Nonetheless, Marsh and Limpus are encouraged that indigenous leaders have begun to address the sustainability issue. Six Torres Strait communities are preparing management plans to limit dugong catches under a program funded by a $4.6 million commonwealth grant, although Marsh says more funds are needed to expand the program. Other communities are co-operating with authorities to control turtle harvesting. South of the Torres Strait, the Girringun people of the Cardwell area and the Woppaburra people of the Keppel islands have reached agreements with the Great Barrier Reef Marine Park Authority to ban the hunting of dugongs and restrict turtle catches. Hunting critics want to go further.

Legal researcher Rebecca Smith, who was commissioned to prepare a review last year on laws affecting dugongs for the Torres Strait Regional Authority, believes hunting is cruel: "Harpooning, a hideous death for whales, is no less hideous for dugongs and turtles. An adult male dugong takes up to two hours to die. People know these things, but they're afraid to tackle the issue."

The conservation movement, always sensitive about its relationship with the indigenous community, finds itself in a quandary over the hunting row. The Wilderness Society's northern Australia campaigner Lyndon Schneiders says the society does not oppose indigenous hunting in national parks when it complies with park management plans.
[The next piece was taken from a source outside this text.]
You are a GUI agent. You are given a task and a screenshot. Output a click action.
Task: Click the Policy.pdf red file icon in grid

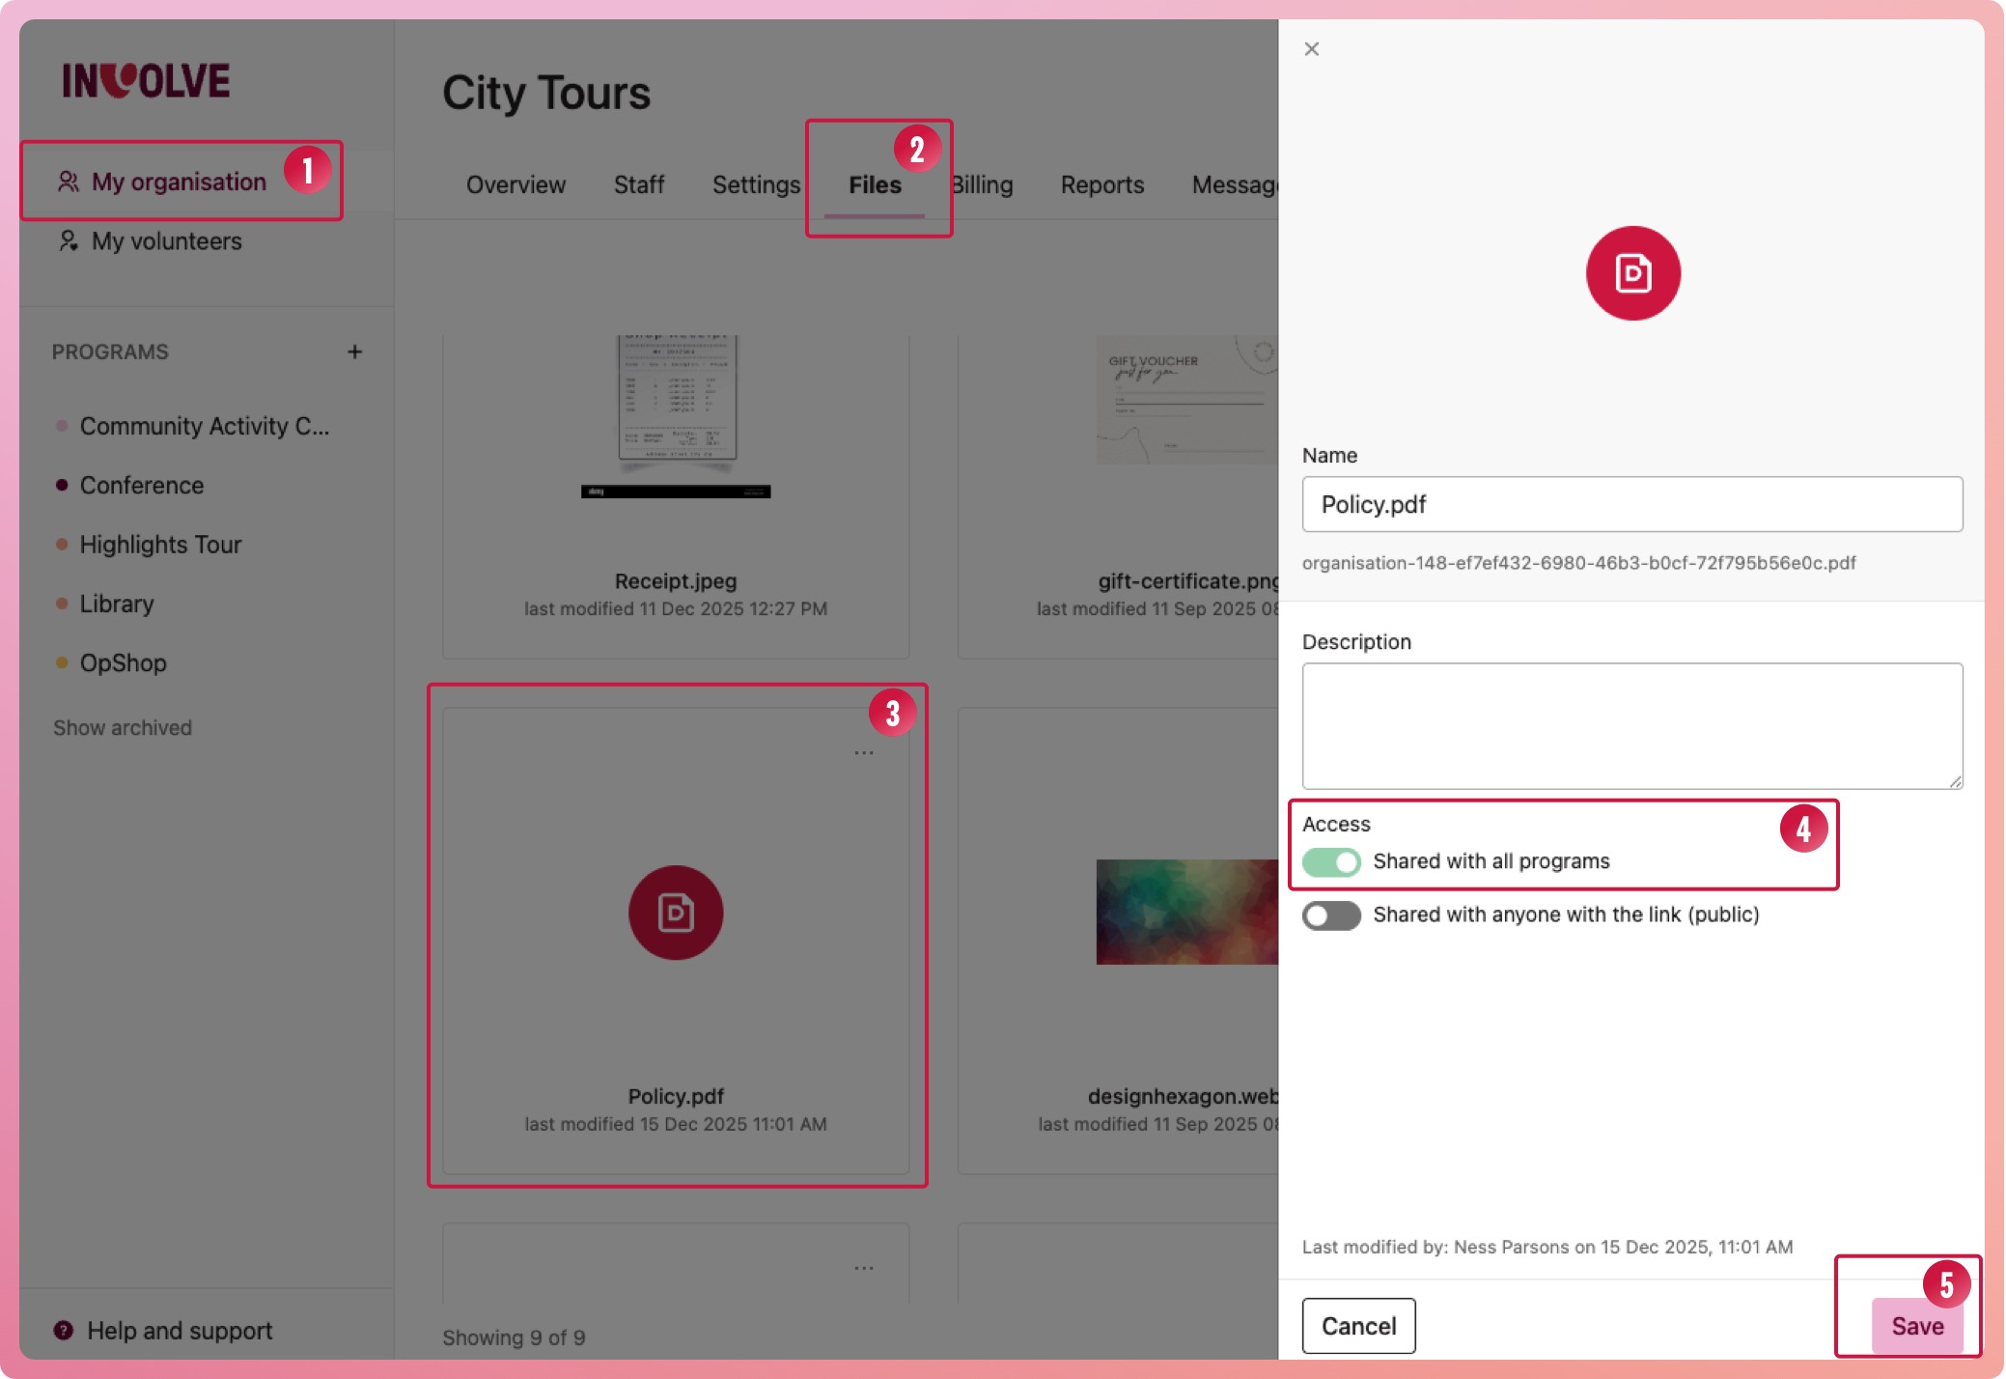[x=675, y=913]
However, as most plans allow hunting, Schneiders contradicts himself when he says the society opposes the use of guns and vehicles for hunting in all national parks.

Indigenous hunting in national parks and other reserves is especially contentious, and management solutions are not easily recognisable when policies vary widely.

In the Karijini National Park in Western Australia, Aborigines can shoot wildlife for food "for themselves and their families". In Katherine Gorge National Park in the NT, the Jawyn people can hunt freely with guns as long as visitor safety is not compromised. In Queensland's Barron Gorge National Park, no firearms can be used without permission and no endangered or vulnerable species can be hunted.

Says Queensland National Parks Association president John Bristow: "National parks are special areas that should be recognised by everyone. Nobody, including indigenous people, should be able to kill wildlife with firearms in national parks."

Mapoon's Guivarra says the crucial issue is not where hunting is restricted but whether it is sustainable. "Our people know that we have to get it right," he says."We have been managing the country for a long time."